ML model is trained with the incoming data every hour and it detects a fraction of anomalies in these logs and writes these to the table. Due to the large volume of the data, a very small fraction of anomalies generated per hour can be too much for the consumer team to investigate. Every day these anomalies will be sent to the team for further investigation and feedback will be provided to us. This feedback needs to be incorporated into model training and prediction.

This blog post is focused on ranking the results of ML models which will help the downstream team to prioritize the investigation of the anomalies.

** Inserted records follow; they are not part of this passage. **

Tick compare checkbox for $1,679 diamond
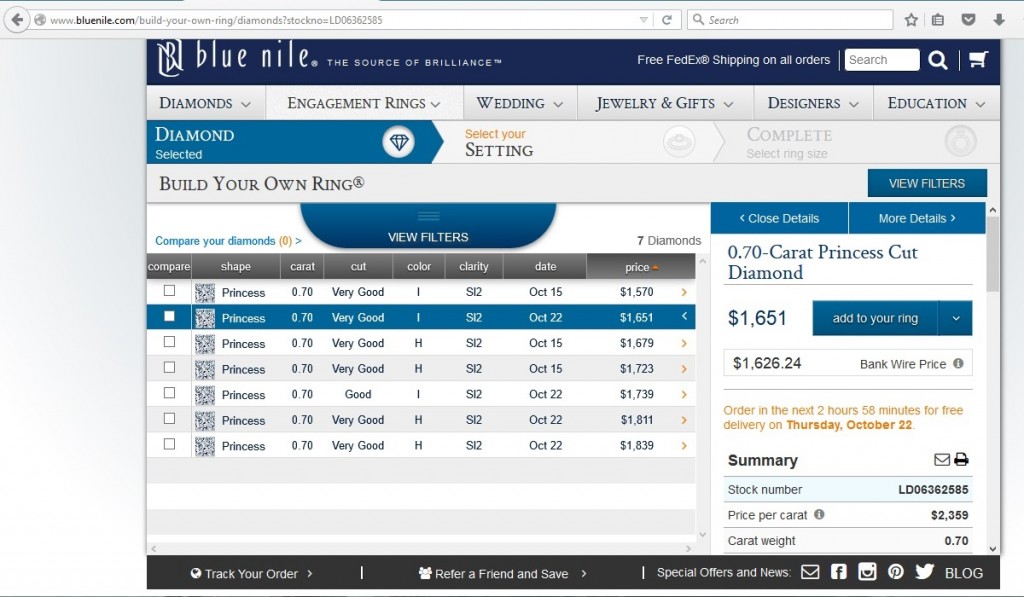This screenshot has height=597, width=1024. pos(169,342)
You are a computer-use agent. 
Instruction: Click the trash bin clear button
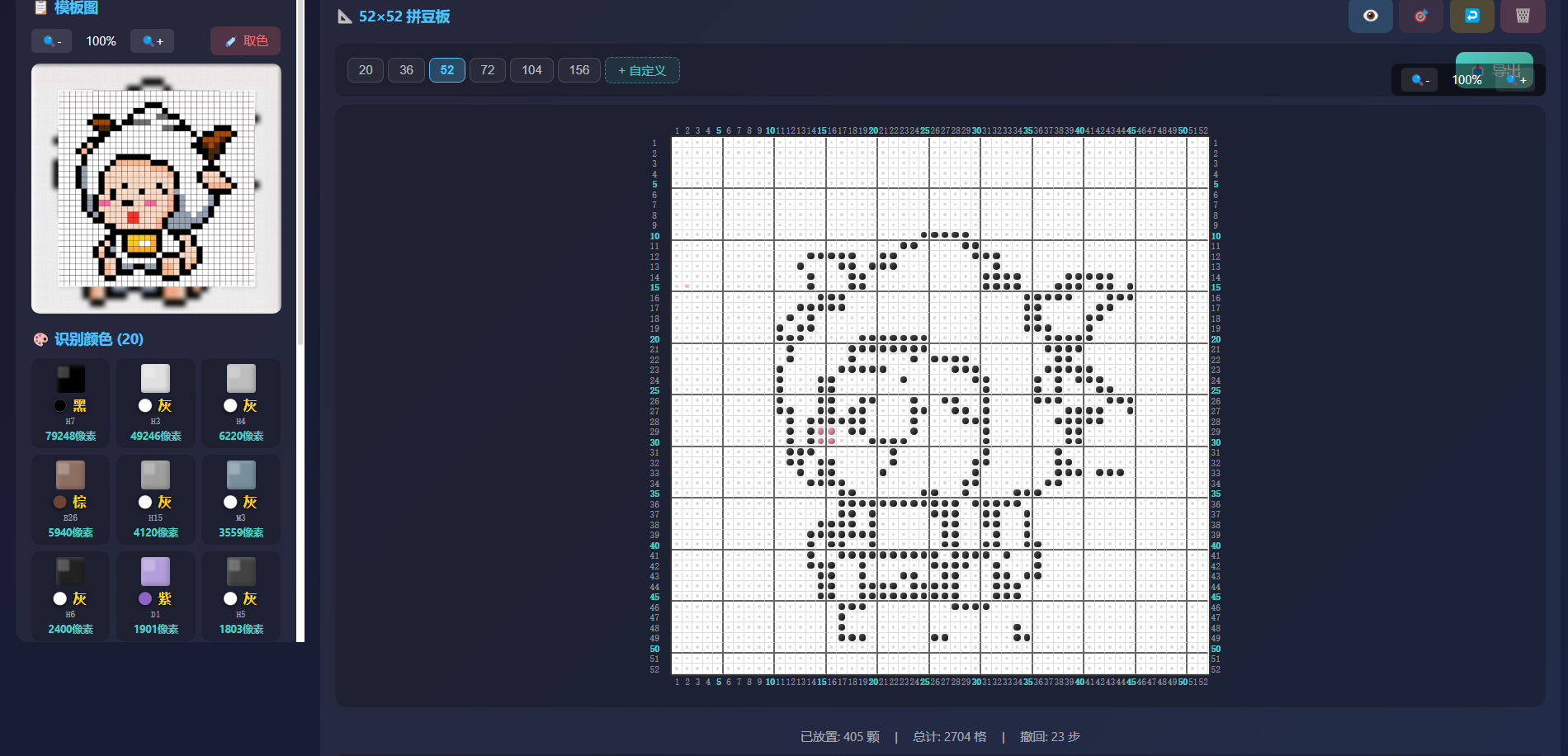pyautogui.click(x=1523, y=16)
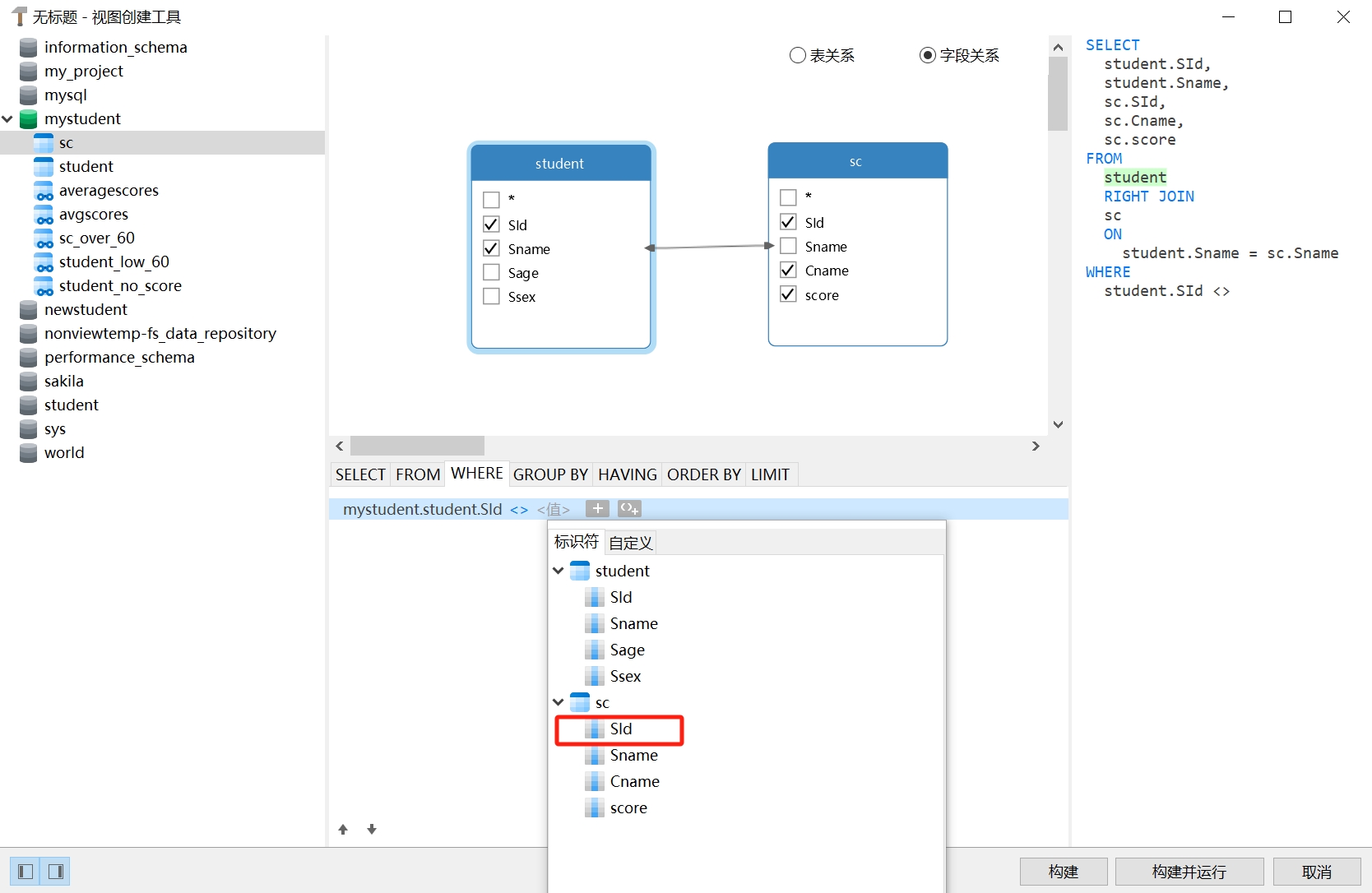The height and width of the screenshot is (893, 1372).
Task: Click the add-bracket icon beside the plus
Action: (x=629, y=509)
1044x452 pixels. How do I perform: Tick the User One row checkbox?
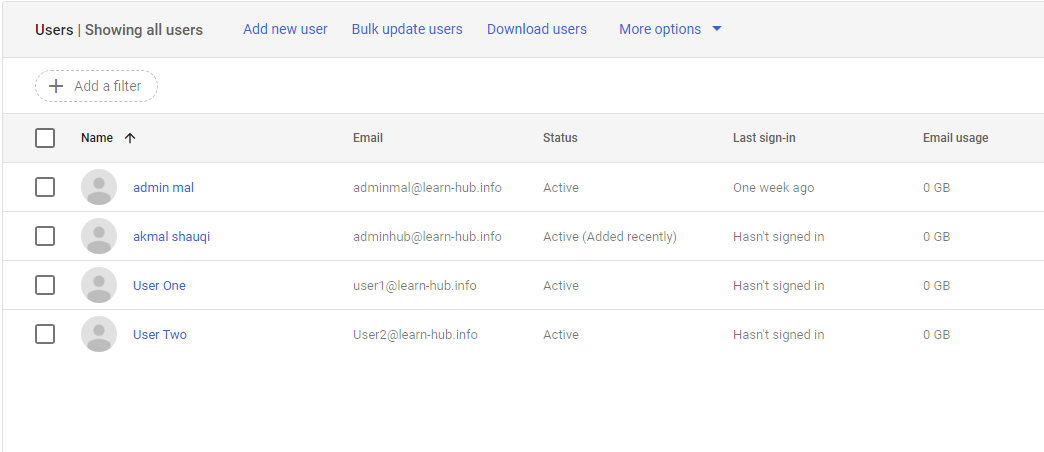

The current process looks like this.

ML model deployment

Properties of the Ranking function

We want to achieve the following properties from the ranking function. These properties are more tailored to my use case but can be easily modified based on the problem and needs

A score between 0 to 1. A score closer to 1 means a higher priority and vice versa.
More weightage to the anomalies that occurs multiple times within a time frame.
Scale the score of the anomaly if it was detected before by the ML model. Recently detected anomalies need to be weighted more compared to the anomaly that was detected before.
Consider the consumer team’s feedback on already checked responses and incorporate that into your ML system.

Ranking Function

We will consider the ranking function in two parts:

Baseline Ranking function: The baseline ranking function provides a score for the detected anomalies. There can be multiple approaches to it but will consider frequency-based approaches in this blog post to keep it simple and complete.
Weighing Function for historical detections: The weighing function is a parameter that will include the historical score at a discounted factor.

Baseline Ranking function

Step function: The idea behind this approach is to use the frequency of occurrence of an anomaly as the ranking measure, i.e. if one anomaly appears multiple times in the result, then should be ranked higher than any anomaly which appears less number of times in the result. The score of the function needs to be in the range of [0,1] , we can divide the final score of anomaly by max_value so that score will lie in the desired range. Ranking_anomaly = F(frequency_anomaly, max_value)
Sigmoid Function

Sigmoid Function

Sigmoid Graph The sigmoid function is widely used in ML and the range of this function is already in [0,1]. This function has some properties that need to be modified to adapt it to our needs i.e

𝜎(x) → 0 as, x → ≤-4 , we want the score to be as close to 0 when x → 0, therefore the range of this function needs to be shifted to the right by 4 units.
𝜎(x) → 1 as, x → ≥ 3 i.e. the value of x greater than 3 will be close to 1, we need to scale this function to reach a score close to 1 when let’s say we have at least 10 anomalies. i.e. function needs to be scaled by 0.7

Also in our case, if an anomaly is detected 10 times is as important as if it is detected 24 times in a day and still the score for the latter is greater than the former (although the magnitude is significantly less) and that is precisely what we want.

Now the equation becomes

Modified Sigmoid function

and the graph looks like this

Modified Sigmoid function graph

Both of the above approaches work fine for most cases, but this one doesn’t account for the historical detections by the ML model for more than 1 day. To consider anomalies which are detected previously i.e. not on the same day, we can define some constant values for the historical detections. We want to give more weightage to anomalies that have been detected recently.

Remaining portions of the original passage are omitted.